"The back of the house? Didn't I already show you that?"
Start their day with a mug that celebrates their home design detective skills. Perfect for morning coffee or tea, it’s a fun reminder of their creative knack for home makeovers.
"The back of the house? Didn't I already show you that?"
"I'm starting to think stripes."
"Let me call you back, Lori. I'm binge-watching John clean the gutters."
Those missing socks...where do they go?
"At least you have taste when it comes to your computer's wallpaper."
Darlene, my intelligence tells me that your fiance is a slob. What intelligence, Rudy? Surveillance photos – dirty clothes and towels thrown on the floor. Dishes piled up in the sink. That's my Mel? How did you get those? Top-flight government spy methods. House of Java.net Cybercafe.

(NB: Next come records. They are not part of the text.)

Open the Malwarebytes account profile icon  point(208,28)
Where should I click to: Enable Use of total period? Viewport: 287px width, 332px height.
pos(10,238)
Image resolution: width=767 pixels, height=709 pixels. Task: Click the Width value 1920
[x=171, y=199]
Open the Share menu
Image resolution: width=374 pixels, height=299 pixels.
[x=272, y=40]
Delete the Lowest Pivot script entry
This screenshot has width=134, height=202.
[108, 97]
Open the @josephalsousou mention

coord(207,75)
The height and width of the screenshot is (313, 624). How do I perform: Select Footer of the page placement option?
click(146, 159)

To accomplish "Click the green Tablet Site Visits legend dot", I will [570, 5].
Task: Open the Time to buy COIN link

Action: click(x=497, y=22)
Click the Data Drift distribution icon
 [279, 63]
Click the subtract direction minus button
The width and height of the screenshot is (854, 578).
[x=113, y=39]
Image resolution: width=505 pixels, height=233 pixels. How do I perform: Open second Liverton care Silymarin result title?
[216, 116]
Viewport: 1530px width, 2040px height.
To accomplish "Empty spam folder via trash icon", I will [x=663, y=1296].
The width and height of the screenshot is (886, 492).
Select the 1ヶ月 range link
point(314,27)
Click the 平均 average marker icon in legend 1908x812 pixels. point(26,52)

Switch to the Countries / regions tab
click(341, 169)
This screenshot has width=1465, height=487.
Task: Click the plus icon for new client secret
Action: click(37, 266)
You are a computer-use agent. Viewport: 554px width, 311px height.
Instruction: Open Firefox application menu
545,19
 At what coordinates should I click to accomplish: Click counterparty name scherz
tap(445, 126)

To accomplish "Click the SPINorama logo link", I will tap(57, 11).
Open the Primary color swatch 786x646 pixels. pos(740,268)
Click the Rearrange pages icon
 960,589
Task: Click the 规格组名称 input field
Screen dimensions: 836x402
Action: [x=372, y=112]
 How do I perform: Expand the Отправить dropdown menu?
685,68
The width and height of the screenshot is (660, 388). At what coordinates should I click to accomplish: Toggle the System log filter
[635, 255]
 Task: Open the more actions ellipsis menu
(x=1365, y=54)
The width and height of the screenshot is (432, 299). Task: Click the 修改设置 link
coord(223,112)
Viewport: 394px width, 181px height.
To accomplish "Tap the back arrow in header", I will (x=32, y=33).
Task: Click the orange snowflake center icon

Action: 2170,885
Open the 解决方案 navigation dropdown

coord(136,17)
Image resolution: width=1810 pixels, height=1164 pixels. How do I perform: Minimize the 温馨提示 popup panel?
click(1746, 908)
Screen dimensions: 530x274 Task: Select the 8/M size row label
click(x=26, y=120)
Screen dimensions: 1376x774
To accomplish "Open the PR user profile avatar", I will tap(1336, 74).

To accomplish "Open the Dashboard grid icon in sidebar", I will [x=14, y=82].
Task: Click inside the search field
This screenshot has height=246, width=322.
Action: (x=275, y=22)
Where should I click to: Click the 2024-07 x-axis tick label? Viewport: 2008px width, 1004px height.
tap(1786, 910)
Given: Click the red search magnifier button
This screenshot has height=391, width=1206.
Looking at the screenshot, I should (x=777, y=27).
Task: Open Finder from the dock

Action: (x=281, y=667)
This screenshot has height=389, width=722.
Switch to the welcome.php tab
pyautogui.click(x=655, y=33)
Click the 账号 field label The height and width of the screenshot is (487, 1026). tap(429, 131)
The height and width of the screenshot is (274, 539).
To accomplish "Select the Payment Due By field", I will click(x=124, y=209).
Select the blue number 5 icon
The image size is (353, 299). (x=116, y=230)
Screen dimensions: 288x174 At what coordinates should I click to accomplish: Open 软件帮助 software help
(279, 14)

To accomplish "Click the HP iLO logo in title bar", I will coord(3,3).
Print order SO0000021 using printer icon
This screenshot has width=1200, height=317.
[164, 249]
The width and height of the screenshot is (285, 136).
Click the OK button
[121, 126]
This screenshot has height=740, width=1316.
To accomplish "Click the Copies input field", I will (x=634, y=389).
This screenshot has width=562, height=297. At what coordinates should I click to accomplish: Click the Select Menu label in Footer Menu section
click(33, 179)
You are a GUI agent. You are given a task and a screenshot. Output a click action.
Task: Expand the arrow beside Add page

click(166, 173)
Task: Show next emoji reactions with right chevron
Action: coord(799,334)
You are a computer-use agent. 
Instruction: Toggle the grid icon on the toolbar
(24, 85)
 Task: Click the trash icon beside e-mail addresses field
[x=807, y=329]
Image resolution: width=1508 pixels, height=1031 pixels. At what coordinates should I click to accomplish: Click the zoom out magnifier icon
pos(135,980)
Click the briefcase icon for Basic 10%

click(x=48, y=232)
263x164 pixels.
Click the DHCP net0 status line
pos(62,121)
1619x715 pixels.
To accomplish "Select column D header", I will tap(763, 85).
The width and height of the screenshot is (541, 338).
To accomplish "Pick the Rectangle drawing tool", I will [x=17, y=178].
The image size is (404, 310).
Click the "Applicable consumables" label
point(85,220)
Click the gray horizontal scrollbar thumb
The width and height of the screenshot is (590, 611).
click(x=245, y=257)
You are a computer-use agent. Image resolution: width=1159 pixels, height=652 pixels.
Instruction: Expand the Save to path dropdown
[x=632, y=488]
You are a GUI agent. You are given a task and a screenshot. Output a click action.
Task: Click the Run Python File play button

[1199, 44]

Early design for the Two-Man Kayak.
"If the nanny state wants us to solve the housing crisis they need to get out of the way and let us learn from the leaders in the field..."
Man at council planning offices can't get through door due to position of steps.
'I see you have been mopping the floor while I was out. Are you doing this to be nice or disposing of evidence?'
VARIOUS ITEMS OF LABELLED KITCHENWARE.
"Their entire planet is coated in things called doodads, tchotchkes, trinkets, knick-knacks, bric-a-brac, and clutter."
"Is this the first time you've put wallpaper up?"
'So this is a kitchen!'
Setbacks in the development of the rubber mallet.
"There's food in the fridge, and clues about the state of our marriage all around the house."
"I investigated your husband, Mrs Adams. He isn't cheating on you. In fact, I'm your husband. We've just really lost touch recently."
"...and I have a farmhouse in the city."
"Mobile Tree Home"
Giant wants his shoe back.
"The house needs to have comfortable window ledges. Lots of windows! And a fireplace!"
'In another universe parallel to our own.'
"My husband, of course, will want a den."
"I'm sorry, madam, but these units are for display purposes only."
"I can smell his fear of commitment."
'That must be the termite inspector.'
'And this is the walk-in laundry chute.'
'Is it true the building's sinking?'
'Oooh the Timpsons have got new blinds.' (Blinds read 'Sod off you nosy cow).
'You had to put a skylight in didn't you?'
"The house is staged beautifully. The only thing left is to tell Duane to go inside during showings."
If you lived here, this sign would block your view.
'I see you have been mopping the floor while I was out. Are you doing this to be nice or disposing of evidence?' 'Why can't it be both?'
"How Georgia O'Keeffey are you thinking?"
"I'm not casing this house - I'm coveting it."
Our pillows are a cozy way to honor their passion for clever home design—fun, comfortable, and uniquely decorative.
Add a touch of inspiration to their decor with prints that celebrate the art of home design and detective work in style.
Check out our t-shirts celebrating home design detectives—quirky, stylish, and a perfect fit for their creative personality.